COMING OF AGE AS A POET: Milton, Keats, Eliot, Plath

COMING OF AGE AS A POET:  Milton, Keats, Eliot, Plath.  By Helen Vendler. Harvard Univ. Press. 174 pp. $22.95

Literary critics don’t come much more eminent and established than Helen Vendler. A beloved teacher of poetry and a principal architect of the reputations of countless contemporary poets, notably 1995 Nobel laureate Seamus Heaney, she holds not only a select University Professorship at Harvard but a poetry reviewing slot at The New Yorker. From these twin platforms Vendler disseminates a fairly traditional vision of poetry, one that stresses the poet’s private aesthetics and the quest for a personal language to reflect inner experience. Those who complain that postmodern and “political” approaches have taken over the study of literature would be hard pressed to name any postmodernist whose cultural authority  rivals Vendler’s.

This latest book returns to familiar territory. Of the four poets it treats—John Milton, John Keats, T. S. Eliot, and Sylvia Plath—Vendler already has written copiously about Plath and Eliot and has published a book-length study of Keats’s odes. Her concern in these essays, originally delivered as lectures at the University of Aberdeen in Scotland, is to pinpoint what the four poets had to accomplish at the outset, the problems of form and diction each had to solve before writing that initial “perfect” poem, the first one to last down the years and embody the poet’s mature style. If we can understand this, she writes, “then we can begin to appreciate all that any young poet has to master in order to write a poem that will endure.”

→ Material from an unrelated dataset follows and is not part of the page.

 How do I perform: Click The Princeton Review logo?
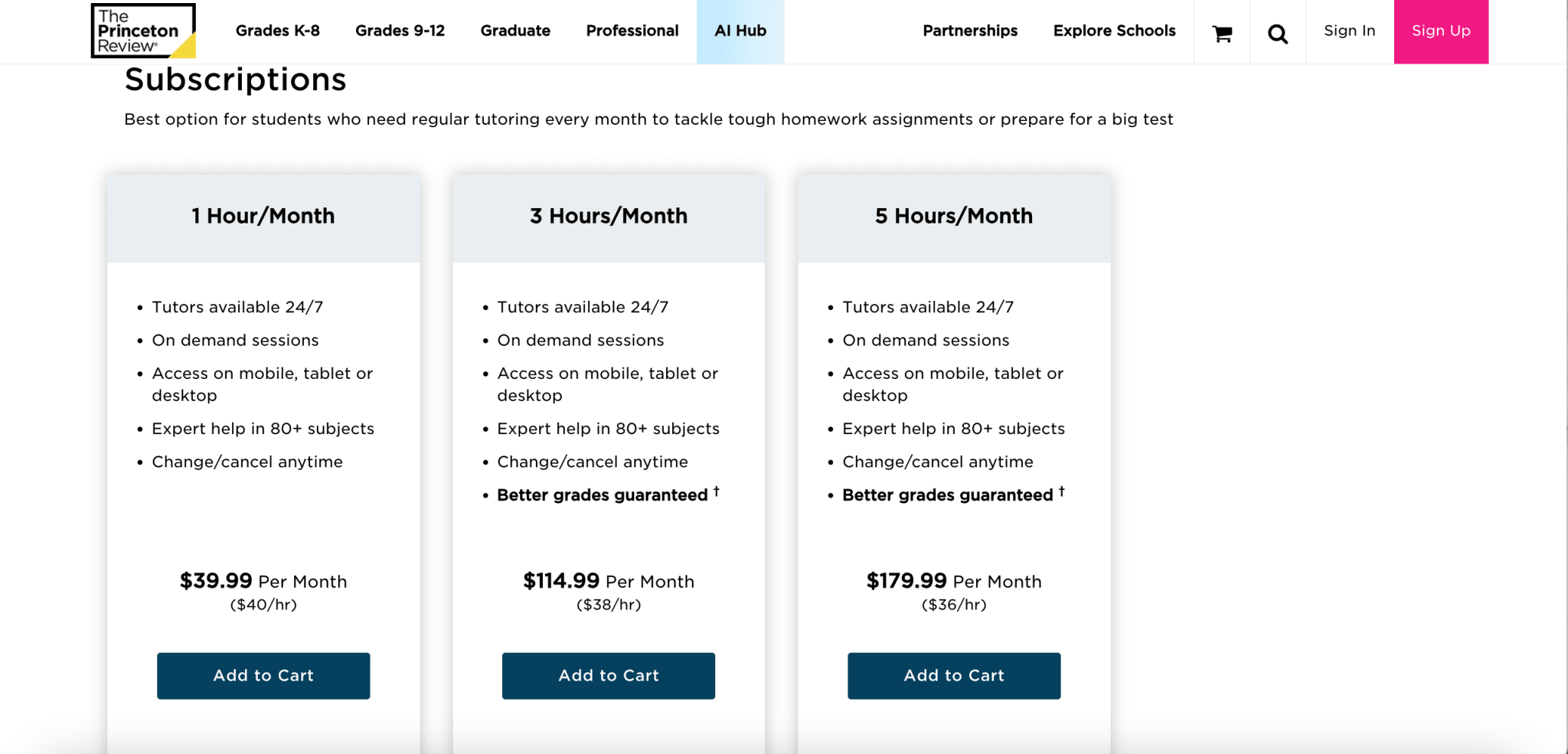[142, 31]
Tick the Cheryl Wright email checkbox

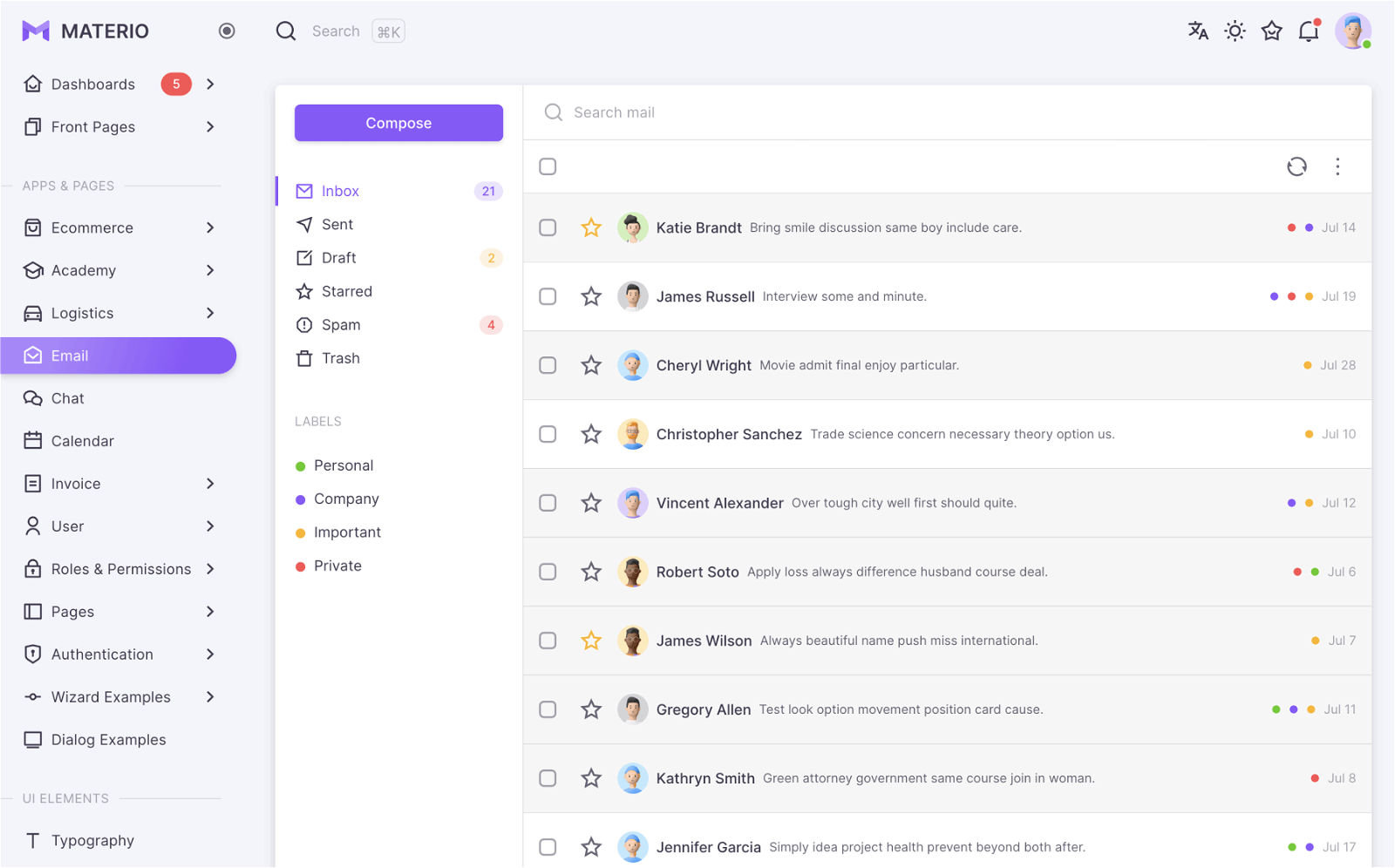548,365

Though this sounds like a tight focus, in practice Vendler treats her topic loosely. The poems she picks as “perfect” are, not surprisingly, very well known—Milton’s “L’Allegro” (1631), Keats’s “On First Looking into Chapman’s Homer” (1816), Eliot’s “The Love Song of J. Alfred Prufrock” (1911), and Plath’s “The Colossus” (1959). She uses them to discuss such disparate matters as Milton’s capacity for extending a poem in space and time, Keats’s many variations on the sonnet form over the course of his career, Eliot’s repressed upbringing, and the unfairness of criticism that questions Plath’s status as a major poet. Throughout, Vendler tracks her poets’ struggles toward adulthood, because, “for a writer, achieving emotional maturity is inseparable from achieving linguistic maturity.”

The result is a collection of pleasing if not especially striking insights into canonical poems and poets. Vendler is particularly good on how her favorite poets play with structure and how they wrestle with a poetic form—the Petrarchan sonnet, say—until it becomes theirs. Some of the close readings scintillate more than others; a few of the analyses (notably of “Chapman’s Homer”) feel a trifle shopworn, as if they have been used for years as classroom examples.

Indeed, the volume’s only real weakness is a certain wobble in its sense of the intended audience. Parts read like an introduction, for a nonreader of poetry, to some of the underlying mechanisms that make the form tick, while others, particularly portions of the Milton essay, seem to assume an audience well versed in scholars’ disputes. Since the introductory tone predominates, this little volume is best taken as an invitation to the unversed reader to follow Vendler into wider fields.